Ukrainian businessman and oligarch Victor Pinchuk delivers a speech at the opening ceremony of the “Russian Warcrimes House” during the World Economic Forum (WEF) annual meeting in Davos on May 23, 2022. Photo by Fabrice Coffrini/AFP via Getty Images.

The proceeds will help wounded soldiers and civilians who need prosthetics with their medical treatment and rehabilitation.

“Art’s true value is to be of service to humanity, and there could not be a higher calling at this moment than to support the Ukrainian people,” Koons said in a statement. “I have had the opportunity to visit Ukraine numerous times by myself and with my family and have always felt a strong sense of community, friendship, and history.”
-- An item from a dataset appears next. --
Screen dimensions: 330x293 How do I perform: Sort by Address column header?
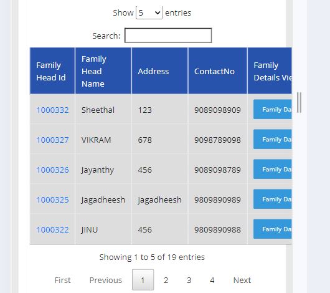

For the artist, Balloon Monkey (Magenta) takes on new meaning in light of the Ukrainian plight. “My series of ‘Balloon Venus’ sculptures are in dialogue with prehistoric Venus figurines I viewed in the collection of the National Museum of the History of Ukraine,” Koons added. “One of the reasons that I have always worked with balloons is that that the membrane is a reference to our skin; it’s about both internal and external life. I have been very saddened by the human and cultural impact of the war and destruction that I have witnessed in Ukraine.”

Ahead of the “20th/21st Century: London Evening Sale” on June 28, the work will go on view outside of Christie’s headquarters in St. James’s Square, from June 14 to July 3.

The auction house previously exhibited Koons’s sculpture Balloon Flower (Magenta) ahead of a 2008 sale that fetched a then-record price for the artist of $25.7 million. Koons is the world’s most expensive living artist thanks to the May 2019 sale of his sculpture Rabbit (1986) for $91 million.

Some 500 Ukrainian soldiers are believed to be wounded each day that the conflict carries on, for around 10,000 to date, in addition to 4,916 Ukrainian civilians, 431 of whom are children.

“In the early morning of February 24, the life of all Ukrainians was changed forever,” Olena said in a statement. “We need allies. We need the world to help us, to support our efforts, and stand with us in this fight against evil.”

She hopes the auction will “remind the world that the war is not over yet.”